Flanagan tratta una materia narrativa totalmente virata al sovrannaturale e al Perturbante, e ci si può chiedere come possa arrivare a produrre in film denso di sottotesti psicologici e sociologici come questo Doctor Sleep”, semplicemente partendo da tale contesto. E invece ha molto da dirci. Riesce infatti a creare un film derivativo, filologico e dal tocco assolutamente originale, riuscendo addirittura a ricostruire alcune sequenze dell’originale di Kubrick senza apparire eccessivo. I piani lunghi e le plongée del finale, sono persino impreziositi dalle note del Dies Irae, la stessa colonna sonora utilizzata da Kubrick, come se Flanagan volesse delicatamente sovrapporsi a lui per omaggiarlo, obiettivo che raggiunge più che egregiamente. I sottotesti psicologici e psicoanalitici, cui accennavo sopra, riguardano la trasposizione cinematografica delle ossessioni consumistiche contemporanee: quelle di una società bulimica, continuamente affamata, versata solo al consumo, che uccide” il tempo dell’infanzia attraverso seduzioni onnipotenti mediate dai molteplici strumenti tecnologici che ben conosciamo.

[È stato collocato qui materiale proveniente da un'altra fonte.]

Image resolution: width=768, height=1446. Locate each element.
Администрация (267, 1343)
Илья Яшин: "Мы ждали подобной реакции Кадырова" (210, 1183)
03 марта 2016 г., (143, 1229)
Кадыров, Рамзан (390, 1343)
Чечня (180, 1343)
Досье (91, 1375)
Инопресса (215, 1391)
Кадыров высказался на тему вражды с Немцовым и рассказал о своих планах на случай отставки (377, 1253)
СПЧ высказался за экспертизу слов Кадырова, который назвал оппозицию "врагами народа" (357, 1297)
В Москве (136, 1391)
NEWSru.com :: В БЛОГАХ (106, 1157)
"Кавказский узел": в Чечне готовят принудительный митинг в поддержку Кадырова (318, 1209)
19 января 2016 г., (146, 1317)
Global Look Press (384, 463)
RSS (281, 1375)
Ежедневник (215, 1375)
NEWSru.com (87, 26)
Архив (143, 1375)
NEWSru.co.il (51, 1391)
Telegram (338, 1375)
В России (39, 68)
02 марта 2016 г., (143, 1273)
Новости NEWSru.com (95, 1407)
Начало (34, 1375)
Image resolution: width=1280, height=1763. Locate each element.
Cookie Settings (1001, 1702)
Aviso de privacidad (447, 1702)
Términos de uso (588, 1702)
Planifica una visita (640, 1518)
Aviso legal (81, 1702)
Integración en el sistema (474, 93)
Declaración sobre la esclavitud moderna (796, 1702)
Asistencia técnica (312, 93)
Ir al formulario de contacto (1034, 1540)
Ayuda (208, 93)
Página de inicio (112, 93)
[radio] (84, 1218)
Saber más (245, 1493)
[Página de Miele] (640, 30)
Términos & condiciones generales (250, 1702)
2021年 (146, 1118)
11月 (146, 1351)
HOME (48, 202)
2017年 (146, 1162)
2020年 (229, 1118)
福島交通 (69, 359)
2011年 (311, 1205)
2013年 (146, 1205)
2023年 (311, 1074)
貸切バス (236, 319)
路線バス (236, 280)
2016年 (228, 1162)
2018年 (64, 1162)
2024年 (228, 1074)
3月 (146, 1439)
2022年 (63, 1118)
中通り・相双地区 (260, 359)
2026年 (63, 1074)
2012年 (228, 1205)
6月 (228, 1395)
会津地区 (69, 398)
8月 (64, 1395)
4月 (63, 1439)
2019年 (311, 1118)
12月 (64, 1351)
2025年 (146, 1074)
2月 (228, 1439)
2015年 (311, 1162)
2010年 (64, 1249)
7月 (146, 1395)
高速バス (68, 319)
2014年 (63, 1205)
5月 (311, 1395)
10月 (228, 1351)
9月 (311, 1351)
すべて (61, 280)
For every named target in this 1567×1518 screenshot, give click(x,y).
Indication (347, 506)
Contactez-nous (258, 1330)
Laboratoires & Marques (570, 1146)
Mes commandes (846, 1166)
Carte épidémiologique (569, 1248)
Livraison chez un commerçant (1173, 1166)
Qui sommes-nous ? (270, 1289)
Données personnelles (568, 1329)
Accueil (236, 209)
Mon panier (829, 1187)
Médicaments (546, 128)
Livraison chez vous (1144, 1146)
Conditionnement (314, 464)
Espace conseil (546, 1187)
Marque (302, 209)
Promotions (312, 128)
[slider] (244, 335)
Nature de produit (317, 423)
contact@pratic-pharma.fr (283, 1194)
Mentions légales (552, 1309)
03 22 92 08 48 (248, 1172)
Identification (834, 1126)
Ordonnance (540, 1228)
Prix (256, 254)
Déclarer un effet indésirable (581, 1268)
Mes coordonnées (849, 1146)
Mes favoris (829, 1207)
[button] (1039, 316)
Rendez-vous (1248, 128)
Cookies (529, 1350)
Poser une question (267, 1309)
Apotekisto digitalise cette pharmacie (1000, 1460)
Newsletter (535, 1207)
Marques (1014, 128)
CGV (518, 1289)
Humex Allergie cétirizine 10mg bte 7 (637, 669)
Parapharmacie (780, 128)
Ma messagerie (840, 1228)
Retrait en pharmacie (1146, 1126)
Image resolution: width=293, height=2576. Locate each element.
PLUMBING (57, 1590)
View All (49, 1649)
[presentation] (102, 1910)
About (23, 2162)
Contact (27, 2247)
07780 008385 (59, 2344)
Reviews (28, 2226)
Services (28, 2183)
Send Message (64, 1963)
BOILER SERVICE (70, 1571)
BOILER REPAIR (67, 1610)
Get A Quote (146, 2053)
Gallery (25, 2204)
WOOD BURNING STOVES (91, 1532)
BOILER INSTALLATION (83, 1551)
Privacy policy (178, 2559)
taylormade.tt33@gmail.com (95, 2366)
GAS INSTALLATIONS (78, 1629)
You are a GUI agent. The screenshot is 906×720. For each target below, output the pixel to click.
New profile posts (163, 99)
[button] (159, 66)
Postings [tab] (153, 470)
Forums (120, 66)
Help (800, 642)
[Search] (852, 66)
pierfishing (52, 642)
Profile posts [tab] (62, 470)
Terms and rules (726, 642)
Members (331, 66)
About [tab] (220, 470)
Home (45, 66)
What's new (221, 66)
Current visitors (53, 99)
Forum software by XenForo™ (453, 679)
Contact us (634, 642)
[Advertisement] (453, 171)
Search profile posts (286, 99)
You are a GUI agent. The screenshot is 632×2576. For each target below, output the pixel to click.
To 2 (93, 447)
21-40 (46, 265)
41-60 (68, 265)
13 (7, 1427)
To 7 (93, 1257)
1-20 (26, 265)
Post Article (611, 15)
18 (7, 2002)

Doctor Sleep” è appunto un film sul Tempo, sulla memoria e sulla sua permanenza traumatica che va elaborata se non si vuole che ritorni (dal rimosso) a confiscare il presente del soggetto. Il vero riscatto, sembra dirci Flanagan, sta nel generare connessioni di pensiero, di relazione inter-umana, sta nel coltivare l’interiorità e nel combattere strenuamente per non farsi rubare/mangiare la nostra realtà psichica soggettiva, così preziosa e unica. La cifra stilistica di Flanagan, particolarmente accentuata in questo suo ultimo film, è dunque la malinconia, uno sguardo doloroso e consapevole della finitezza della vita, con cui avvicina a noi i suoi personaggi attraverso la macchina da presa. Doctor Sleep” è infatti il nickname che Danny Torrence assume nel suo lavoro quotidiano di infermiere in un hospice dove sono ricoverati malati terminali. E la struttura stessa del film, nella sua costruzione lenta e ondivaga, ci conduce verso l’origine della storia, cioè all’interno dell’Overlook Hotel, dove tutto però improvvisamente si dissolve, si sfalda, va in pezzi e si conclude, inevitabilmente. L’Io, sembra ancora malinconicamente suggerirci il regista, non può rimanere legato alla vita in quanto oggetto di investimento eterno da possedere, al contrario, si tratta di un oggetto d’amore che occorre lasciare alle generazioni future, rappresentate nel film dalla piccola Abra.